* [TASK PROMPT] Which lines belong in the answer? Exactly those from the line containing "DPG-Preise mit anderen" through the last line of the records below, repeated as written.

* [MATERIAL PROVIDED]

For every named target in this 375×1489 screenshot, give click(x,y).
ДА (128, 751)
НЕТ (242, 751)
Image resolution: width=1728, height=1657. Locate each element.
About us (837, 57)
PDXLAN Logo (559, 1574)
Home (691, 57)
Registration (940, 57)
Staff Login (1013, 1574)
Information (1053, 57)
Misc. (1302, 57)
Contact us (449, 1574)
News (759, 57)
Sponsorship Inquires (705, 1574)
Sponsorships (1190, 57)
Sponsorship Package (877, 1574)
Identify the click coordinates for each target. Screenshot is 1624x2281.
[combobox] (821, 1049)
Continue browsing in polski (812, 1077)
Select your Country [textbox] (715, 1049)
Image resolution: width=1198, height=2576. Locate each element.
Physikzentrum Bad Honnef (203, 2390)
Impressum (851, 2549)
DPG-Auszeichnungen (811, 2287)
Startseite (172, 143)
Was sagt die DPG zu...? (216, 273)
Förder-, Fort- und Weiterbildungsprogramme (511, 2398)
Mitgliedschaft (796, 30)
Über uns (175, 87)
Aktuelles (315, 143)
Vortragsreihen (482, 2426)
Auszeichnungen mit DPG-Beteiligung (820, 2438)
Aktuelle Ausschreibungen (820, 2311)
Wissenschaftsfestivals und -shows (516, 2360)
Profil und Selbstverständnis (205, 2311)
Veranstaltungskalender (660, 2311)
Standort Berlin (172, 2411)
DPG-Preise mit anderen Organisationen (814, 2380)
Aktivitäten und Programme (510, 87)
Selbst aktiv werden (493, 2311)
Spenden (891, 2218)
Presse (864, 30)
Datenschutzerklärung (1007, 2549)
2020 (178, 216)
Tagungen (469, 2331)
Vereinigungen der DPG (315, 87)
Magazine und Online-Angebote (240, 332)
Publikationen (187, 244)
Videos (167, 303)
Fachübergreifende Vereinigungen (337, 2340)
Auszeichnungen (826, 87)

* [TASK RESULT]
DPG-Preise mit anderen Organisationen (814, 2380)
Aktivitäten und Programme (510, 87)
Selbst aktiv werden (493, 2311)
Spenden (891, 2218)
Presse (864, 30)
Datenschutzerklärung (1007, 2549)
2020 (178, 216)
Tagungen (469, 2331)
Vereinigungen der DPG (315, 87)
Magazine und Online-Angebote (240, 332)
Publikationen (187, 244)
Videos (167, 303)
Fachübergreifende Vereinigungen (337, 2340)
Auszeichnungen (826, 87)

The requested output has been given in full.